The Level 1 processing stage ran flawlessly. The PostgreSQL database on the GSE workstation was easily accessible from the front-end library (libpq-fe.h) that comes with this powerful SQL database. Each calibration test event was performed automatically by a script on the GSE workstation which automatically populated an “event” in the database. The Level 1 stage made a query to this database for beginning and ending times of the test event. With this information, the particular piece of the Level 0 files could be pulled out and processed (even though they were constantly being written to). These files, called calibration analysis files, could then be accessed by the analysis routines, which we called Level 1b.
The Level 1b processing stage contained powerful tools for analyzing the calibration data. Many of the algorithms were from other GATS projects and were reconfigured to be methods within classes developed for the SABER project. One valuable diagnostic tool proved to be the C-callable library that came with the Xmgr graphics analysis package. These library calls were wrapped in an easily utilized plotting method contained in our Level 1b class. Using objects that have diagnostic plot methods shortened the debugging period that comes with looking at real data for the first time.

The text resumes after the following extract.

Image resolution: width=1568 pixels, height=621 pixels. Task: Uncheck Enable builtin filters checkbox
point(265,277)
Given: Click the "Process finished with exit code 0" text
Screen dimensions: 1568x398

Our development team was lean and mean—three people working on various modules with support from two others, all working under the CVS configuration management system. Since our computers moved back and forth across the country, they were set up to be easily configured for their current location. We did this with simple scripts, stored in /root, which are run after bootup. We had a script for each location—“atGats” and “atSDL”. These simple scripts set the local IP address and set an /etc/resolv.conf (containing the location of local name servers and IP addresses) for each location. The scripts simply made a dynamic link to the appropriate resolv.conf file. An alternate solution would have been dynamically assigned IP addresses through DHCP, but we already had pre-assigned local addresses from SDL, and this method was simple and gave us easy control based on the computer's location.
I attended the first two weeks of calibration testing in Utah to ensure everything was working well, while my support people stayed home in Virginia. During that time, we easily diagnosed problems and were able to make updates to the code using CVS (Concurrent Version System, the GNU configuration management package). I described problems, they were fixed in Virginia, and I got instant updates with the CVS update command. This works because CVS can be set up with an NFS-mounted CVS root directory on a remote machine (in this case, at GATS in Virginia).

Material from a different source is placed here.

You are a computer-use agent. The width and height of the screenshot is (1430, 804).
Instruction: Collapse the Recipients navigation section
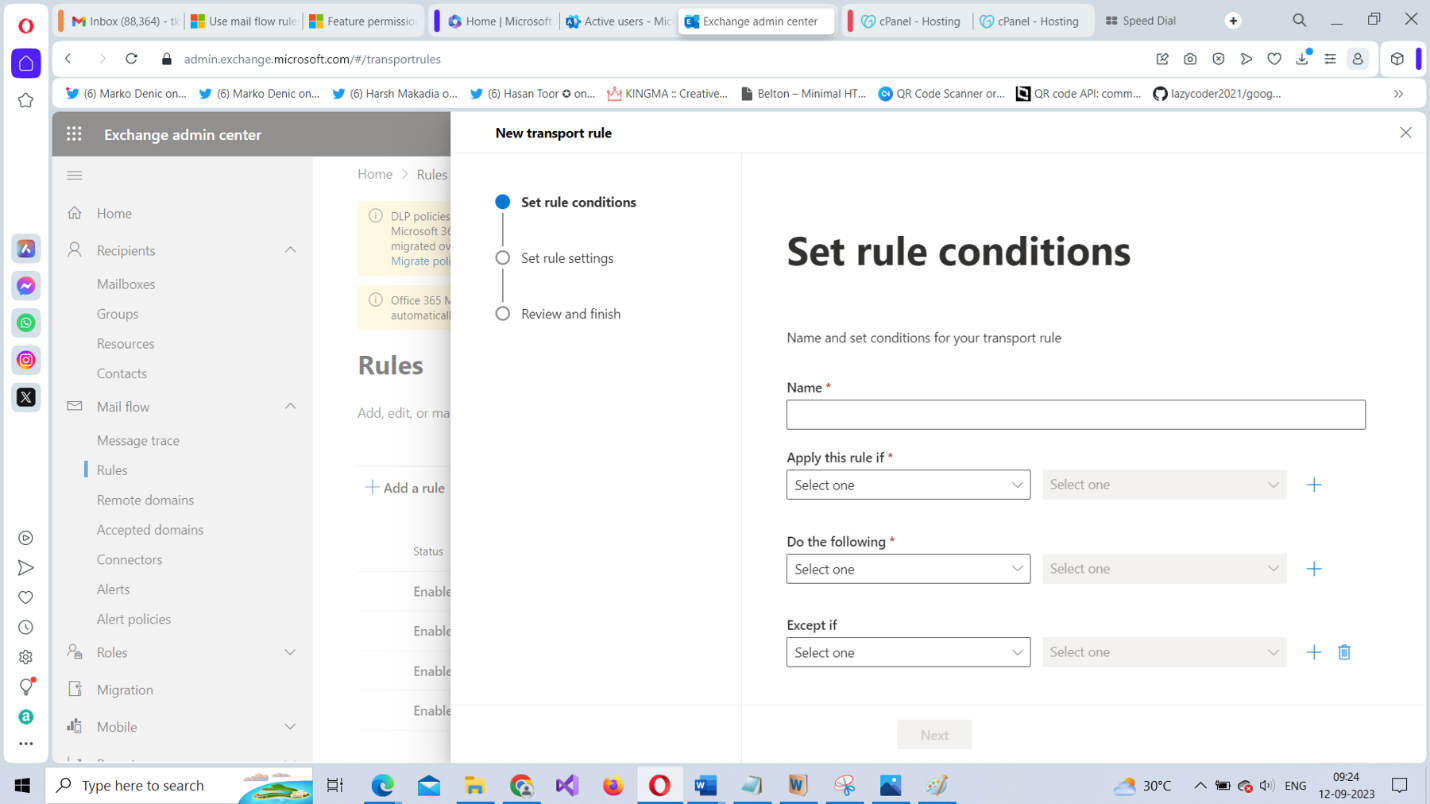pyautogui.click(x=290, y=250)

Once the testing started and Level 0 files were being generated, we monitored the data from Virginia as the tests were being run. Quick queries of the database with SQL told us when tests were completed. Making the Level 1 files was easy to automate at this point. Since the Level 1 software had command-line arguments typical of UNIX applications, we wrote Perl scripts to loop over the test event IDs (which were database fields designating each test event), and generated the Level 1 files in batches. As we migrate the software to the post-launch processing system, we will automate the entire daily processing with similar Perl scripts.

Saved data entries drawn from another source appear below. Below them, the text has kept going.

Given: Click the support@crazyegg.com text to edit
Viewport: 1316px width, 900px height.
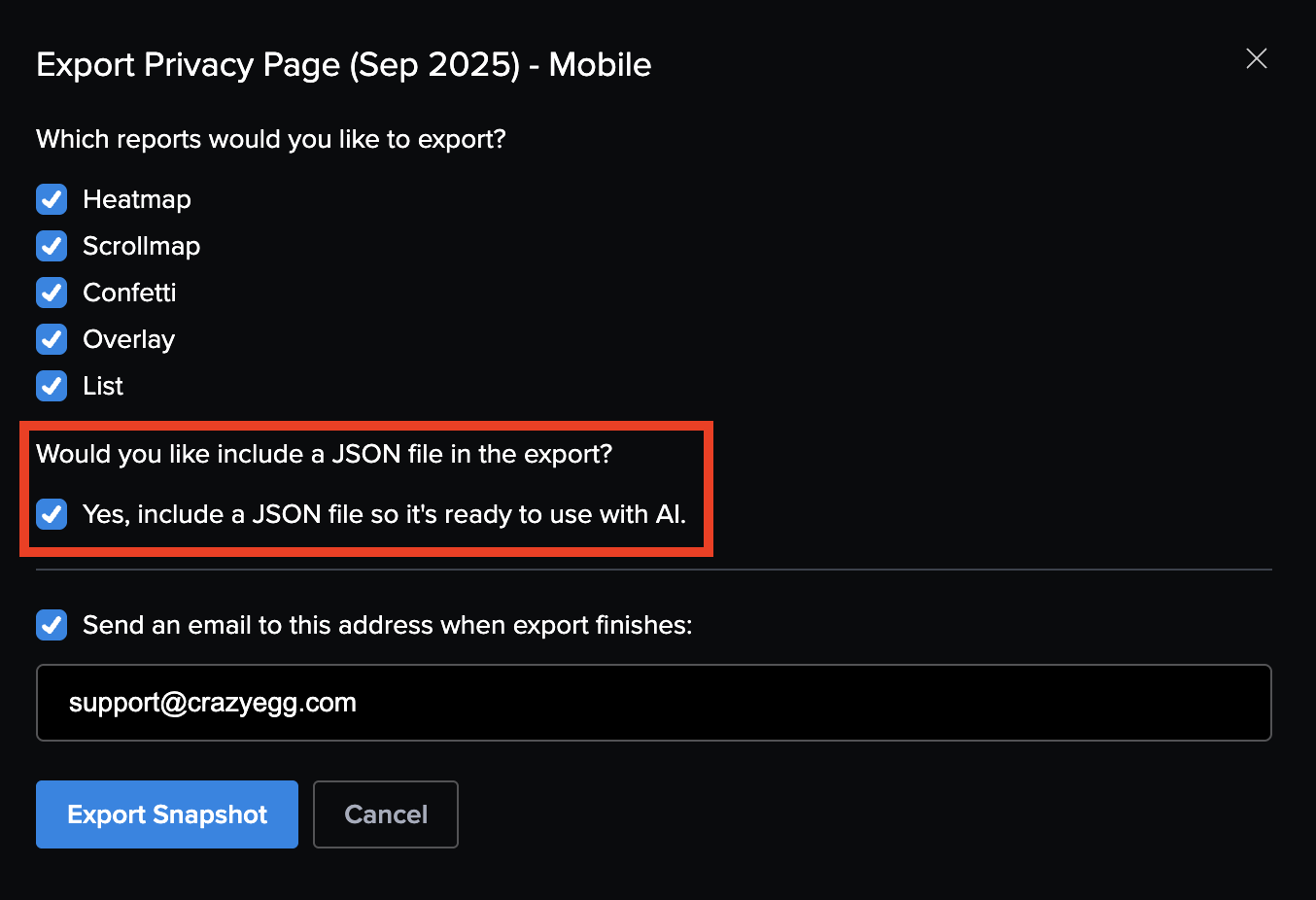Looking at the screenshot, I should (x=212, y=702).
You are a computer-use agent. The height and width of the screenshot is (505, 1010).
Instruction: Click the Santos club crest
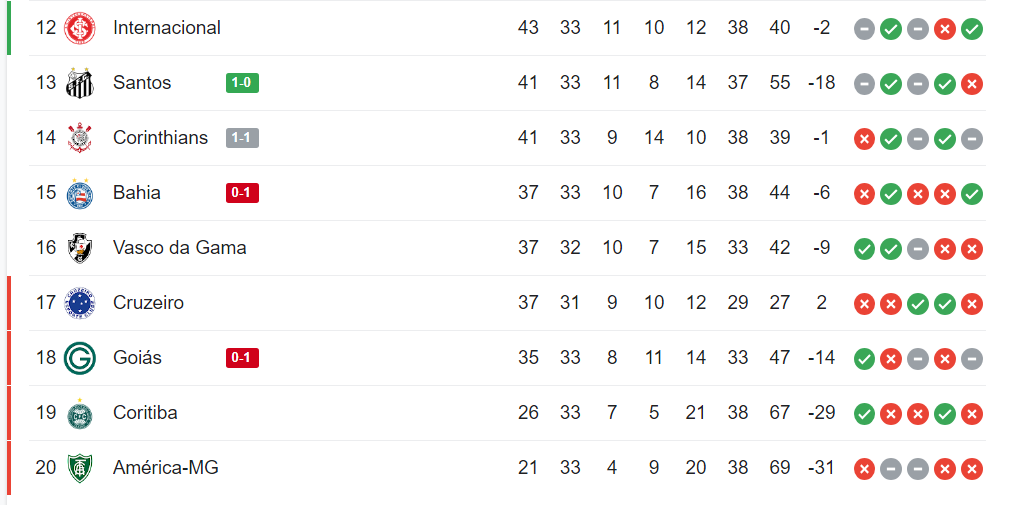pyautogui.click(x=80, y=83)
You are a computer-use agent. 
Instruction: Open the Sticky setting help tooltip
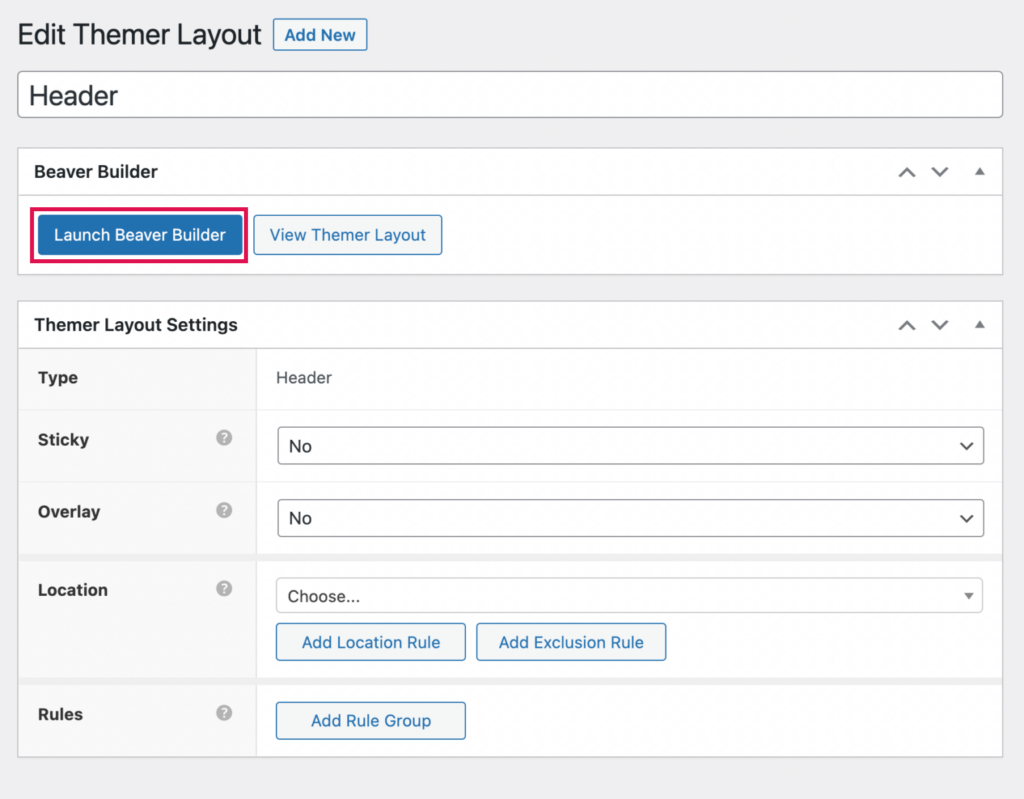[224, 438]
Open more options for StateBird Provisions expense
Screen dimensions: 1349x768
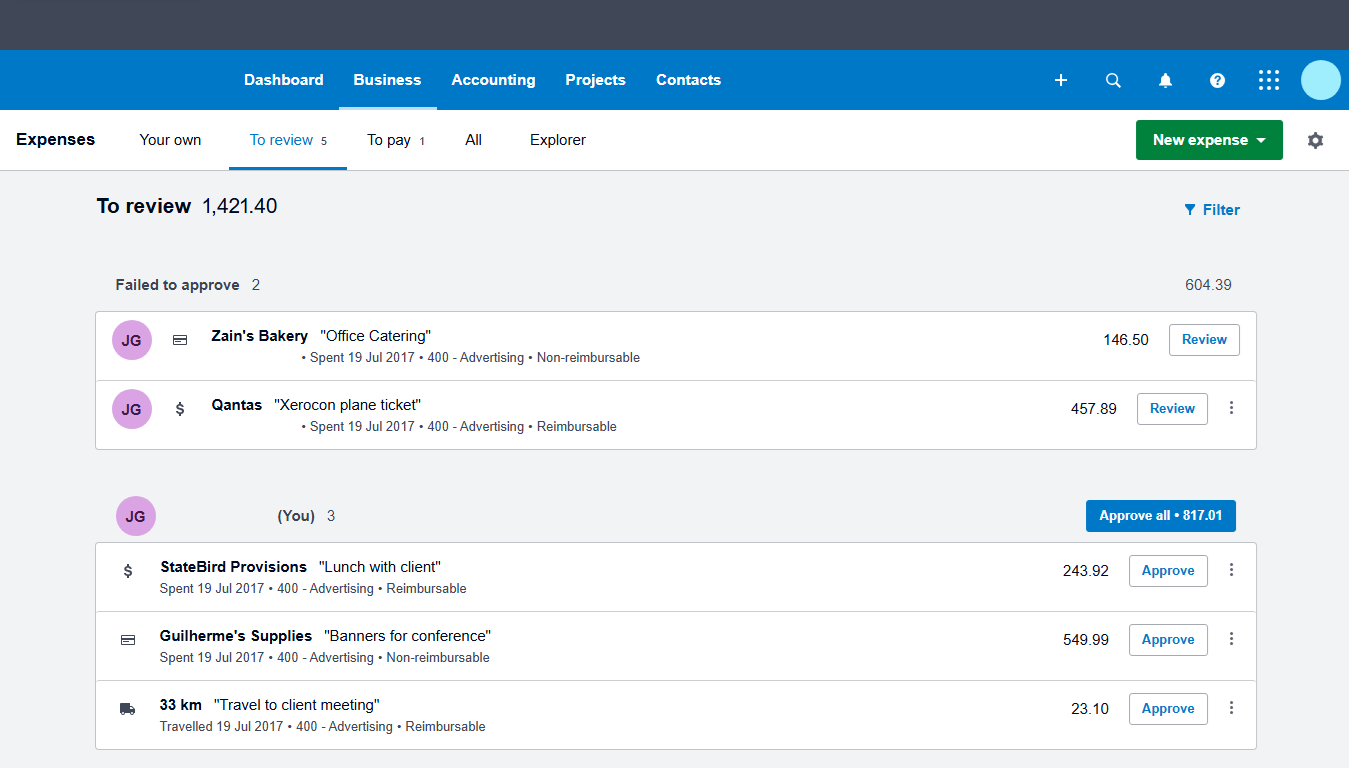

This system provides us with the ability to remotely monitor the SABER calibration tests and the flexibility to remotely process the data, or even download and process it in Virginia on our local Linux workstations. We've used Linux for five years, so we were not surprised at the ease of getting Linux to work in a networked environment. From this exercise, we verified the validity and robustness of Linux as the OS of choice for systems requiring remote access and remote monitoring. Invaluable to our project has been the flexibility Linux offers for configuring a mobile computer to operate in different locations under different networks. Finally, the ease of troubleshooting provided by the open-source software available in the standard Linux packages makes it the clear winner in rapid-development environments.